I think more people have this problem than you would think. A friend of mine began letting their only child sleep with them as a toddler for various reasons and he continued sleeping with them until the day before he turned 13! Yikes! She believed for years and years the day would come when he would want to sleep in his own bed. The day never came. They kicked him out of their room the day before he turned 13. I know another family with an only son that is now 12 and still sleeps in the same bed with his parents. He has a fit if they try to get him to sleep alone. A family member of mine began letting BOTH of his kids sleep with them since they were toddlers and they are now 5 and 6 and still sleep with them. They are all very sleep deprived. I read several books on getting babies and children to sleep well when my kids were babies and found one written by a sleep disorder doctor out of Childrens Memorial in Chicago. It was hard to follow the rules but after one week both of my kids were able to sleep on their own as babies. I wanted them to feel comforable with themselves and not need anyone else to fall asleep. I didn't want to take that independent, private time away from them. I wish more instruction was given regarding sleep to new parents. Patterns that are started early in life are hard to break. I gave my family member the sleep book as a gift and they claim it didn't work on their kids. She admits she never inforced any of the rules and gave up after the child cried. I don't know how everyone being sleep deprived and crabby is any better than one or two weeks of adjusting to sleeping alone all night long. I would go see a sleep disorder doctor if I had these problems. Good Luck.

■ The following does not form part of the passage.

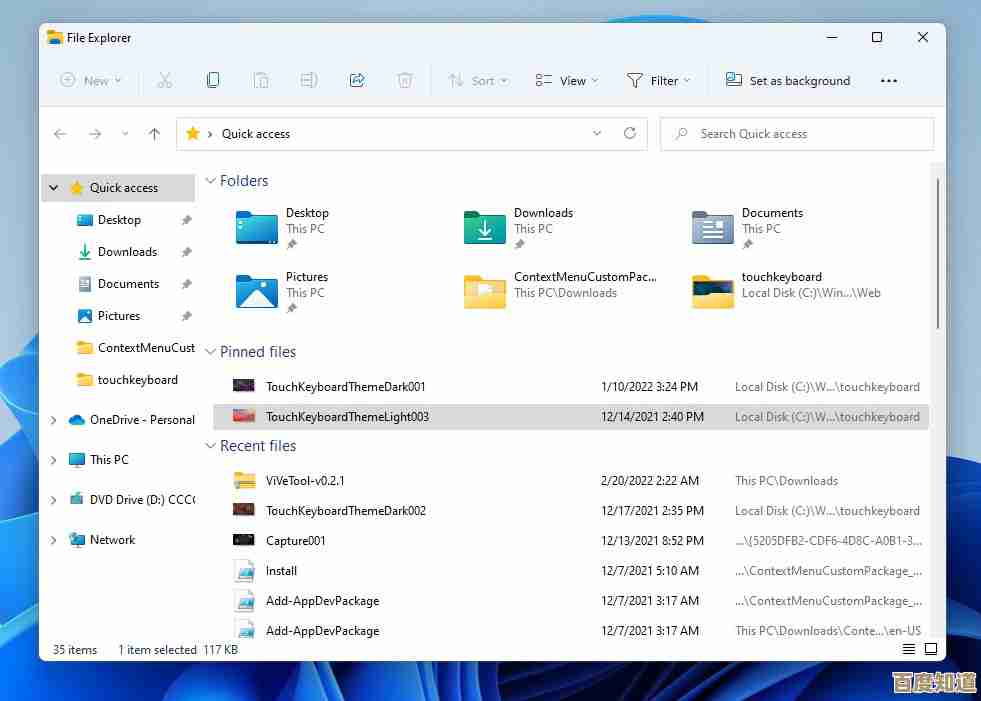This screenshot has height=701, width=981.
Task: Select Downloads in the navigation pane
Action: (x=127, y=252)
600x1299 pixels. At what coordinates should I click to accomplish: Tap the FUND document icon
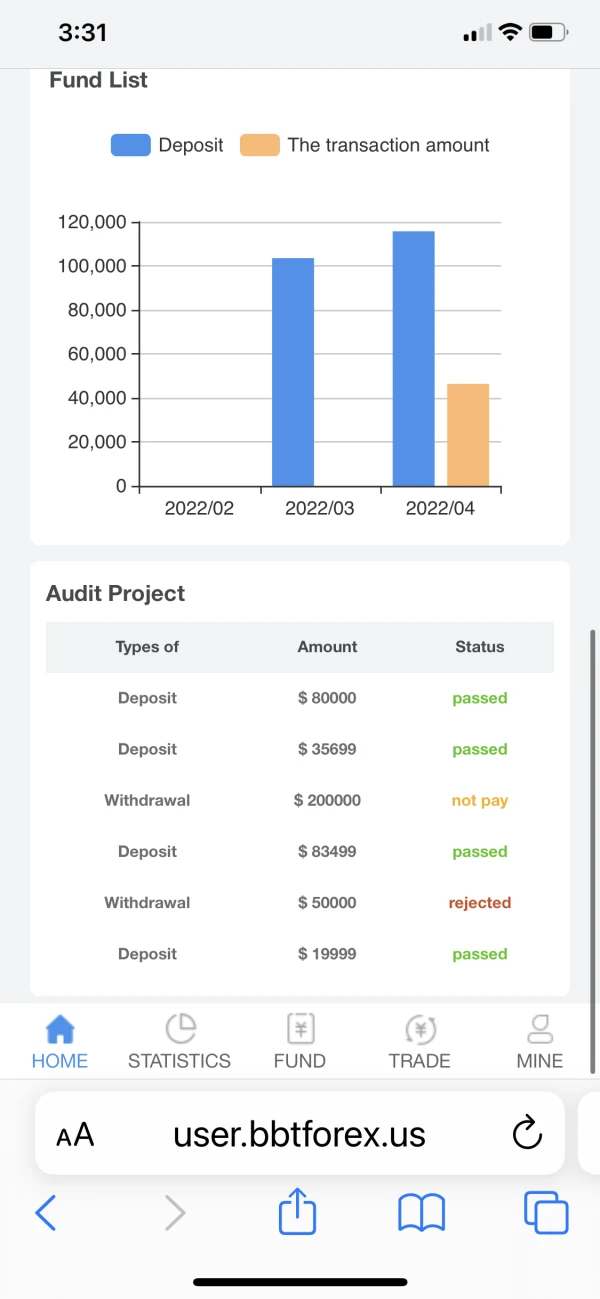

Just read my misspelled words from yesterday, sorry. The book I was talking about is "Healthy Sleep Habits Healthy Child" by Marc Weissbluth. It was the best $10 I ever spent. I think he is still working as a pediatrician but is now at Northwestern University Medical Center in Chicago. Just reading it might give you the support you need right now. I know how hard the adjustment period was for a baby, I can only imagine it is a lot harder with an older child. The book does talk about different age groups, not just babies.